------ MATERIAL PROVIDED ------

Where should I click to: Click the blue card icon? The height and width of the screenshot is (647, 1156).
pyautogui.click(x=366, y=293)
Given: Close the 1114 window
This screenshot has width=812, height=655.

------
------ MATERIAL PROVIDED ------

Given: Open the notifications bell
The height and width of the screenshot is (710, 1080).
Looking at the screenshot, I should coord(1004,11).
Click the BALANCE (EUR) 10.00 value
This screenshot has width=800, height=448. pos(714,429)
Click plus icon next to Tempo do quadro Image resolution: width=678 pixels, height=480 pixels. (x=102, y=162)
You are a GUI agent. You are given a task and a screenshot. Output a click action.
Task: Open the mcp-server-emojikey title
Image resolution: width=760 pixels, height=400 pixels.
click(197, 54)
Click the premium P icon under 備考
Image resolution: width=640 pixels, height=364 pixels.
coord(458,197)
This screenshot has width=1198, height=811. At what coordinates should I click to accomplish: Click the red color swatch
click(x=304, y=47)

------
------ MATERIAL PROVIDED ------

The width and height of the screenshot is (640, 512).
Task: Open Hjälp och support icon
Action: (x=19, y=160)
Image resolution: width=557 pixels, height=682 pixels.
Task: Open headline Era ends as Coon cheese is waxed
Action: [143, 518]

------

**THE TASK:**
Find "Where should I" in the entries above and copy that whole line exactly, then each line after it through the line that contains "This screenshot has width=812, height=655.".

**WRITTEN RESPONSE:**
Where should I click to: Click the blue card icon? The height and width of the screenshot is (647, 1156).
pyautogui.click(x=366, y=293)
Given: Close the 1114 window
This screenshot has width=812, height=655.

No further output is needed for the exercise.